*** Begin section ***
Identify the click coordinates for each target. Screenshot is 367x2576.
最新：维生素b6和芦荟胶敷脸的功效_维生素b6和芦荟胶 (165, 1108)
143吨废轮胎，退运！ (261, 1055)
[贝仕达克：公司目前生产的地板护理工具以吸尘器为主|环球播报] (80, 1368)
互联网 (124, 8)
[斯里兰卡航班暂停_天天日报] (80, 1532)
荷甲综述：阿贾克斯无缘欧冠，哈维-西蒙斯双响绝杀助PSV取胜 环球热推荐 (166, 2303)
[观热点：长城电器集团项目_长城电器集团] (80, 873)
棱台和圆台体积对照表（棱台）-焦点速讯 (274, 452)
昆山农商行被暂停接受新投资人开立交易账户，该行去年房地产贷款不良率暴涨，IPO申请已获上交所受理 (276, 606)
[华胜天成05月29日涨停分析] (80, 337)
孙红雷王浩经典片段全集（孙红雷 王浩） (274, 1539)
*** End section ***
__Task description__: Write out exactly each line of the entries, starting at the one containing "[斯里兰卡航班暂停_天天日报] (80, 1532)" and finishing with the last line.

__Answer section__:
[斯里兰卡航班暂停_天天日报] (80, 1532)
荷甲综述：阿贾克斯无缘欧冠，哈维-西蒙斯双响绝杀助PSV取胜 环球热推荐 (166, 2303)
[观热点：长城电器集团项目_长城电器集团] (80, 873)
棱台和圆台体积对照表（棱台）-焦点速讯 (274, 452)
昆山农商行被暂停接受新投资人开立交易账户，该行去年房地产贷款不良率暴涨，IPO申请已获上交所受理 (276, 606)
[华胜天成05月29日涨停分析] (80, 337)
孙红雷王浩经典片段全集（孙红雷 王浩） (274, 1539)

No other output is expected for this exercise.